'''

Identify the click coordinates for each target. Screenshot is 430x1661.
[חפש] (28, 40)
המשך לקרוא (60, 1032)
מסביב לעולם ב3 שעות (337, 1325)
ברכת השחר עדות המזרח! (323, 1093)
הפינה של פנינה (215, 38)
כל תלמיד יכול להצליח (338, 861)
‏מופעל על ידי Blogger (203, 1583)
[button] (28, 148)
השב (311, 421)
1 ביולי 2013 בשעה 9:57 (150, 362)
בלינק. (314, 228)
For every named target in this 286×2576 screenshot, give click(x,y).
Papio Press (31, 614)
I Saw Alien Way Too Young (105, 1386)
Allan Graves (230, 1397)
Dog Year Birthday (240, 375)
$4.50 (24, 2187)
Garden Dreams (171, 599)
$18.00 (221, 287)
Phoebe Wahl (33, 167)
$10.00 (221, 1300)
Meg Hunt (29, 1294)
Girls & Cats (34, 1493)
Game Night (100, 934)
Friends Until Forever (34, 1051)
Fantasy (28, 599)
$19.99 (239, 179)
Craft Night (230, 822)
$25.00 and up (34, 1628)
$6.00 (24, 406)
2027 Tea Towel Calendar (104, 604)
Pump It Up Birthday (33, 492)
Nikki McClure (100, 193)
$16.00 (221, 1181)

'''
'''

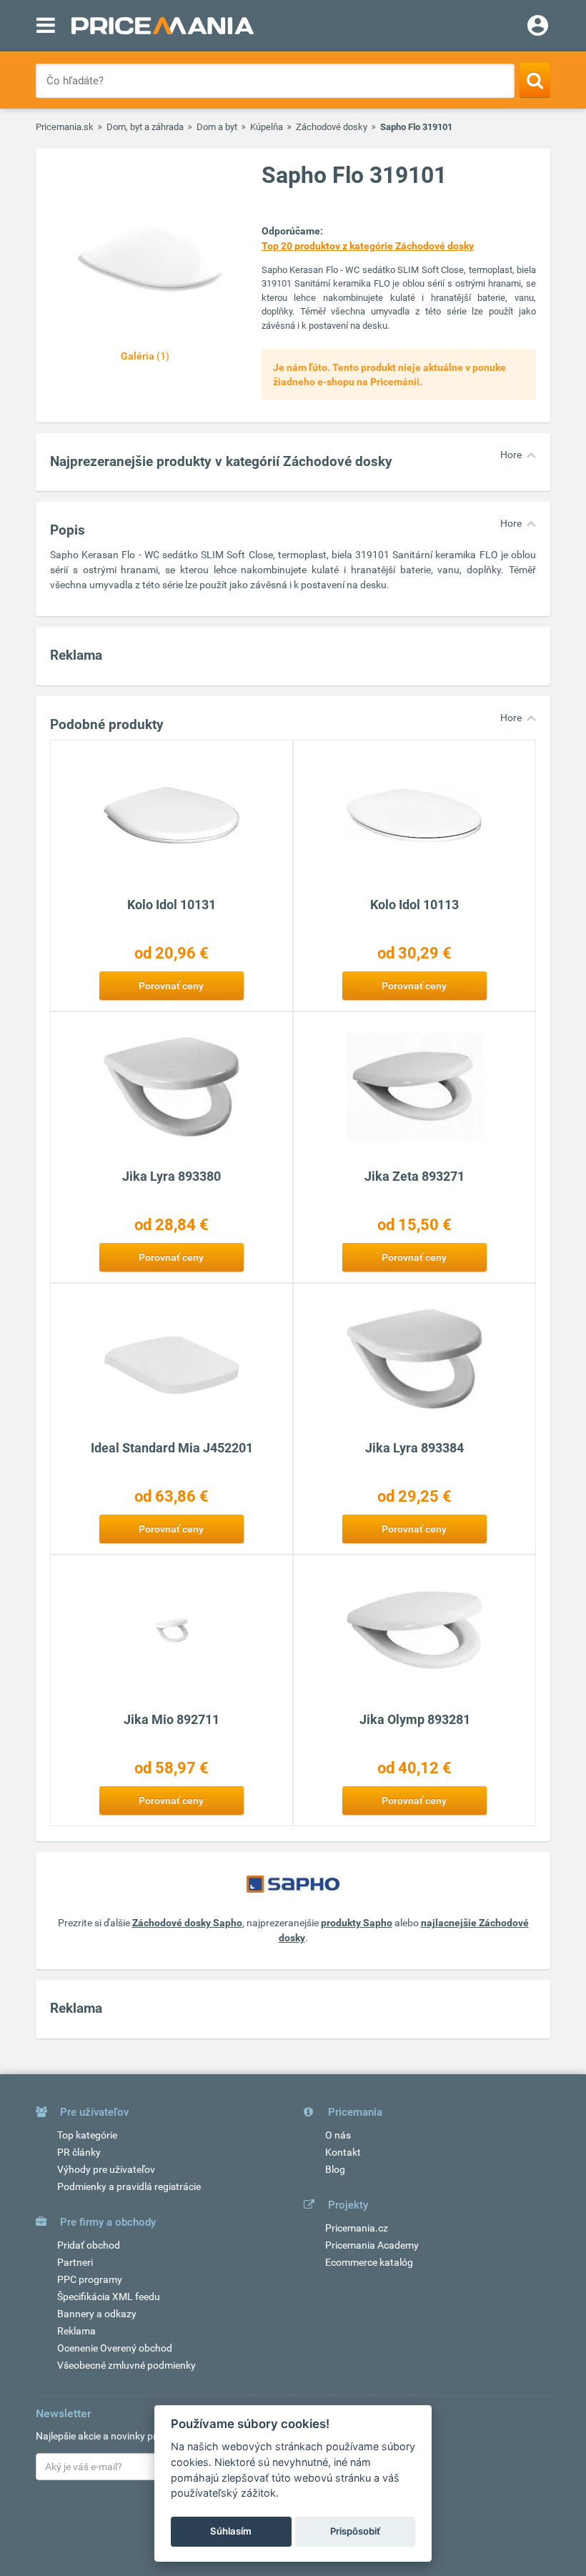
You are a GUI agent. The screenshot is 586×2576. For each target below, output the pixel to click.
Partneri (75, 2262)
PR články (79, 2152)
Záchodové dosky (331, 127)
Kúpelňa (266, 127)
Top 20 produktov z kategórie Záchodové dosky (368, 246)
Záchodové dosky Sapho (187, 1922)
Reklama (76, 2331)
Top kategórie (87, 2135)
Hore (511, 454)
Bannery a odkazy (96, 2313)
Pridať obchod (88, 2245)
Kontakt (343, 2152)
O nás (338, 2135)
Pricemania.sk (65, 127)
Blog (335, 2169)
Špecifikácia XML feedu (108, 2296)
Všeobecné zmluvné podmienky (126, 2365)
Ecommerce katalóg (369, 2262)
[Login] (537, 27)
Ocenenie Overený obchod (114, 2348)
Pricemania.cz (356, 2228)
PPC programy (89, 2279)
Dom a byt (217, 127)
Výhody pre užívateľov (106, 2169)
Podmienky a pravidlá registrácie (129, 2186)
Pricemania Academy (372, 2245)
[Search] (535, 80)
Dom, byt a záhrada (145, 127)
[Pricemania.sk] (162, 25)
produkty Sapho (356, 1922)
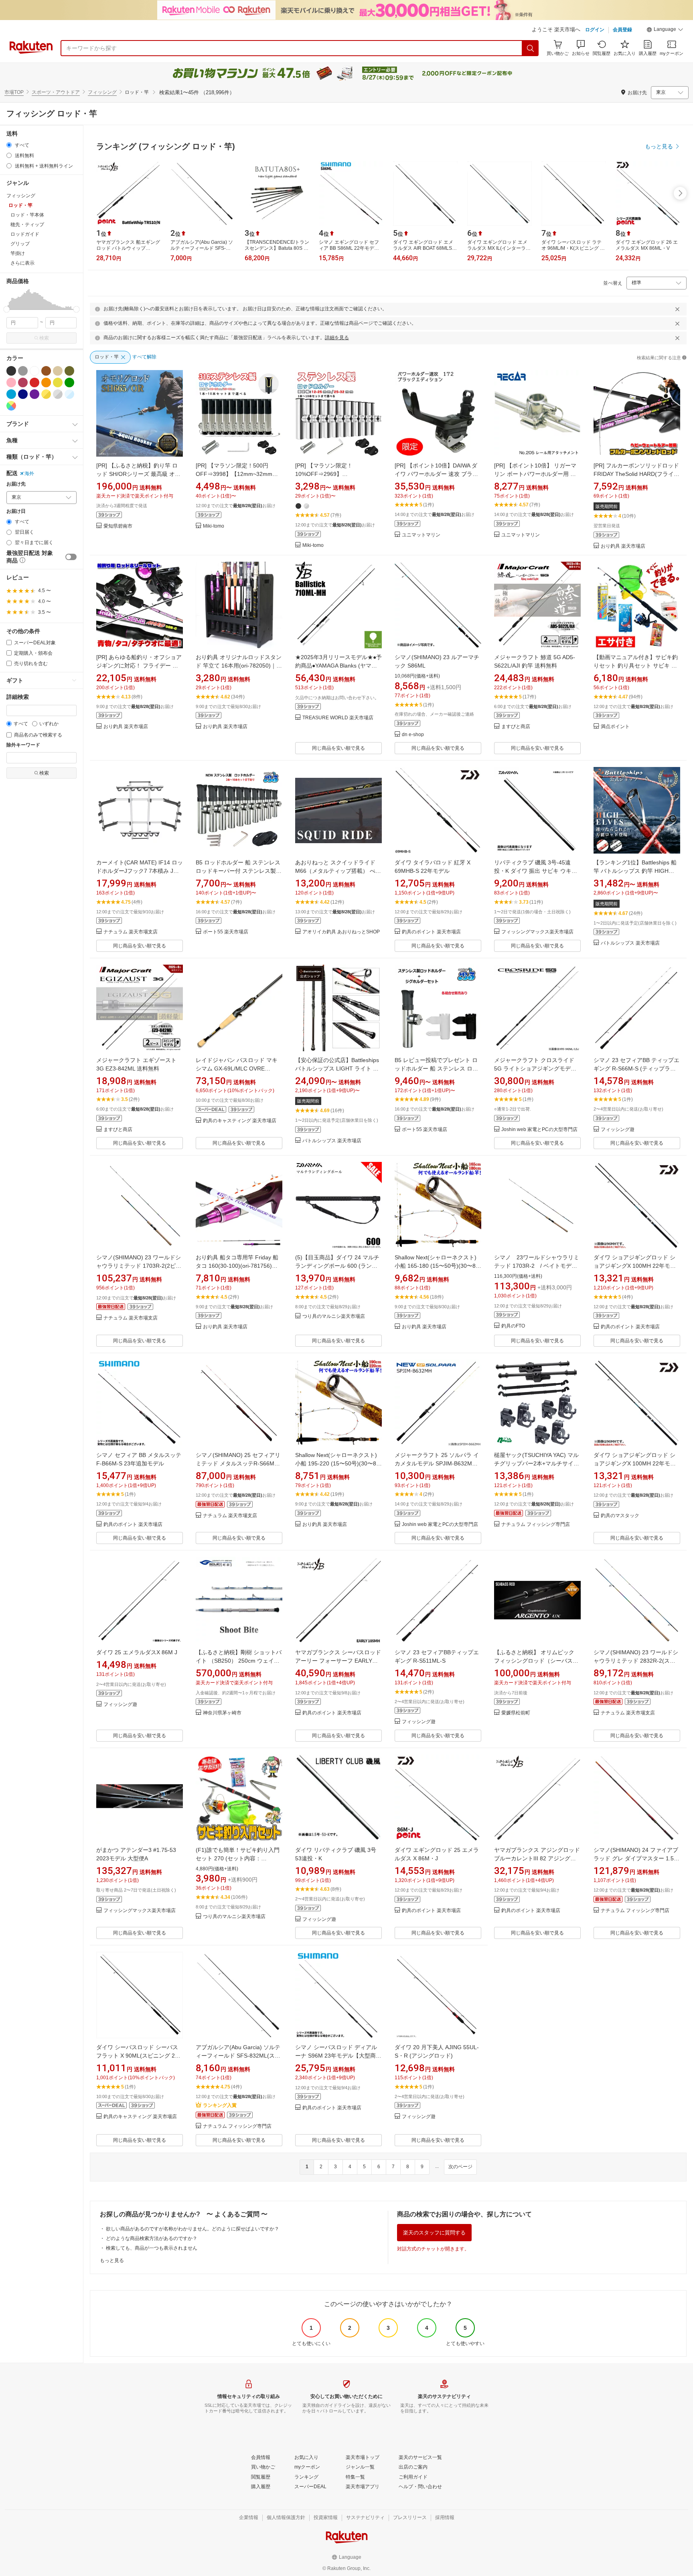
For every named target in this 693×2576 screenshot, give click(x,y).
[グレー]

'''
'''

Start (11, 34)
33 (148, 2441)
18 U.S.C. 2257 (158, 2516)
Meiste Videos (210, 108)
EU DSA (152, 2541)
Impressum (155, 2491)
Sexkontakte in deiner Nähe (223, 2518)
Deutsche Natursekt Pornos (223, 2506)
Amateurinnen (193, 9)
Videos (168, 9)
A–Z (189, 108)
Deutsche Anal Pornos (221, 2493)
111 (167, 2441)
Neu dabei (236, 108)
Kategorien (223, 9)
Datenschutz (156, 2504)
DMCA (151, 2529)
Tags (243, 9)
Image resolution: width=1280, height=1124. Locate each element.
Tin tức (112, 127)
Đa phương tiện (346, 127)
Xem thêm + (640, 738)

'''

= What to work on =
Search the data for the string "kategórie" and copy every line where it appears.

= Solution =
Top 20 produktov z kategórie Záchodové dosky (368, 246)
Top kategórie (87, 2135)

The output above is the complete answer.